Sorry DivineComedienne, didn’t see your redirect before I posted. I’ll leave it here.
Most abortions result from unsafe sex. Unsafe sex is something to be ashamed of (right?). Therefore most abortions should carry with them at least a minimum amount of shame. I would hope that women who have had abortions because they failed to take the appropriate precautions before and during sex learn from their mistake. Not because of the connotations of murder or whatever that arise from certain social and religious stances on the procedure, but because abortion is often taxing on the body and unsafe sex can lead to some pretty shitty STDs. I mean, most of the time it results from poor judgement (either from the man or from the woman [and I know the pressure women sometimes receive from their male partner so it isn’t as cut and dry as it might appear]). It’s okay to admit that an abortion resulted from poor judgement. It doesn’t invalidate the procedure in any way. I understand that some women have needed an abortion through no fault of their own – and so yeah, no shame there. Shit happens sometimes. But I get the feeling that some pro-choice advocates are unwilling to admit that abortion usually results from a poor decision because they think it weakens their argument.

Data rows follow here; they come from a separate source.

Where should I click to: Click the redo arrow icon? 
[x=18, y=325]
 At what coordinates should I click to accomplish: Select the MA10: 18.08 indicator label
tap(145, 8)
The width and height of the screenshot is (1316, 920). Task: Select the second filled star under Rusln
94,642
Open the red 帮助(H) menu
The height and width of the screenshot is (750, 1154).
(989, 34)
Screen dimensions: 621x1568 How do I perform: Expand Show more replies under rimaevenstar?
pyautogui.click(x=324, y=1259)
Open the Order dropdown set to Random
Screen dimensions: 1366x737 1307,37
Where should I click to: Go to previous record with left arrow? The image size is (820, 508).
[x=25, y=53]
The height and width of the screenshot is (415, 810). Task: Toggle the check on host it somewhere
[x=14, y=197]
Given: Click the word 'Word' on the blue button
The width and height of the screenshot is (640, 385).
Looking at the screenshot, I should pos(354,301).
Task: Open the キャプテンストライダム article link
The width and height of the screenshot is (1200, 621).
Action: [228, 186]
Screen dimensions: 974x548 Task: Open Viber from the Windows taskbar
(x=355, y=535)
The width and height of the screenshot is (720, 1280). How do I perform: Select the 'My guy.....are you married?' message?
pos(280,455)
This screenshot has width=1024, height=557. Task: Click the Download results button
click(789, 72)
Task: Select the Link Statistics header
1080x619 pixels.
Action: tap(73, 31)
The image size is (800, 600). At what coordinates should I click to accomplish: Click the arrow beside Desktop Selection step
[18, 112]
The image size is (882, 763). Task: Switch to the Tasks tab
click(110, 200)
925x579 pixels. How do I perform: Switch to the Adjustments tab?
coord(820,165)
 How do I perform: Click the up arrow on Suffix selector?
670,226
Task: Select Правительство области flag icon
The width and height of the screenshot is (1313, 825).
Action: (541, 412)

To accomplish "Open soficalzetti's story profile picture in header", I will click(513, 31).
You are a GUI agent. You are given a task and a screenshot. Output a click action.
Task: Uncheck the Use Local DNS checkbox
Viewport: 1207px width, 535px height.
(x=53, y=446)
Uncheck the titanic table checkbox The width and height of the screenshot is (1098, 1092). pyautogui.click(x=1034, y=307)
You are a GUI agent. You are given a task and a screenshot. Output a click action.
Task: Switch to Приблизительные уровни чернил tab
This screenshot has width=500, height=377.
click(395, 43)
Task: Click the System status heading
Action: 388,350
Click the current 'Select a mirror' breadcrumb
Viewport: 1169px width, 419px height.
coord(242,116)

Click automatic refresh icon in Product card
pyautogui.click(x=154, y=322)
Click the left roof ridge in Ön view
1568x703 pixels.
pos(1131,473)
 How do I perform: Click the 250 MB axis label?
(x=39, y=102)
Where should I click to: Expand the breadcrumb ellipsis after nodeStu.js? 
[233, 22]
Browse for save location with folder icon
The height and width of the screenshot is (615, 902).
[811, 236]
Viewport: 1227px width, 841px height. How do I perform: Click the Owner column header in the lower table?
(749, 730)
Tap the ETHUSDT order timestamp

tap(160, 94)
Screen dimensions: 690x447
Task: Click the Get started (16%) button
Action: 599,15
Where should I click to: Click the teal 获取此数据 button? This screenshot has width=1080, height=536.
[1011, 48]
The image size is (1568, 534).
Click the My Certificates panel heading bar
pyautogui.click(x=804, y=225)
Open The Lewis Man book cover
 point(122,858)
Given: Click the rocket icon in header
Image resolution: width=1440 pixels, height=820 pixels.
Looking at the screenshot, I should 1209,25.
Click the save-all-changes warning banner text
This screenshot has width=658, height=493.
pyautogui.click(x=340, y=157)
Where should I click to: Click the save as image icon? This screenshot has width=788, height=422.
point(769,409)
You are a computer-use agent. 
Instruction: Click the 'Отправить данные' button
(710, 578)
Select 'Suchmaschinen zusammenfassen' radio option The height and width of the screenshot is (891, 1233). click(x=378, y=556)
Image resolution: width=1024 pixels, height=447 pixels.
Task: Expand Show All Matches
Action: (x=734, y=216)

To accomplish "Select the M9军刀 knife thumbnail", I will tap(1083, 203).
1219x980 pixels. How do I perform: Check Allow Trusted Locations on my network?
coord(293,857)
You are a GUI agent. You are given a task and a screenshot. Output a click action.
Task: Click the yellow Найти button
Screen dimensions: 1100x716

But it’s definitely something that most women should reveal to their partners before the relationship approaches maximum seriousness. At a certain point the longer you’ve waited to come out with the truth, so to speak, the more it seems like you’ve been trying to hide it, or that you’ve attached a bunch of negativity to it, which makes it seem like it’s more shameful than it probably is. And choosing to never reveal it seems to me to mean that you don’t trust your partner’s judgement on the matter, and that kind of difference of opinion is likely to crop up at some point or another, I think.
So that my post isn’t a complete hijack: Before a relationship becomes a serious commitment (what this means is open to interpretation) I think it’s appropriate to reveal any incident in your past history that you feel might potentially cause conflict with your partner, which requires that you’ve been in the relationship long enough to know them. This can be a graduated thing. Revealing that you have an STD should happen almost immediately, before intimacy, at the very least. Revealing that you have a history of bankruptcy should probably happen before you move in together or start sharing finances. And maybe revealing that you are a fan of the Raiders should only be revealed when you are absolutely comfortable exposing your worst, most terrible personal failings without being laughed at or seen as less than a man for it.
I don’t think unsafe sex is a smart idea, no, but I don’t see why we have to bring shame into it. It’s a smart idea to brush your teeth but we don’t say that getting a cavity filled involves shame, even though you may have neglected to do something you should have (brushing properly).
I guess it depends on the person, though. I’ve never had an abortion but I don’t know if it would occur to me to bring it up. I really don’t see it as a big deal. As Anaamika said, you probably know your partner’s stance on abortion early on. If I were with someone pro choice, I don’t really think it would be a big deal. If they asked and I’d had one, I’d just say yes. And I don’t think I’d be in a really serious relationship with someone who’s pro life because that could cause problems down the line if I did want to terminate any unwanted pregnancies.
For what it’s worth, I haven’t had a terribly limited experience with women; I did march happily through the 1960s and 70s during the revolution and my experience was certainly not confined to the women of my generation. And it wasn’t just my wife and I never said all of you pulled this shit.
You have to reveal everything that could come up again some day. So the STDs, criminal records, debt, psychotic relatives, and the like. Other than that, a couple should negotiate the rules. Don’t ask for more than your partner wants to reveal, don’t offer more than your partner wants to know.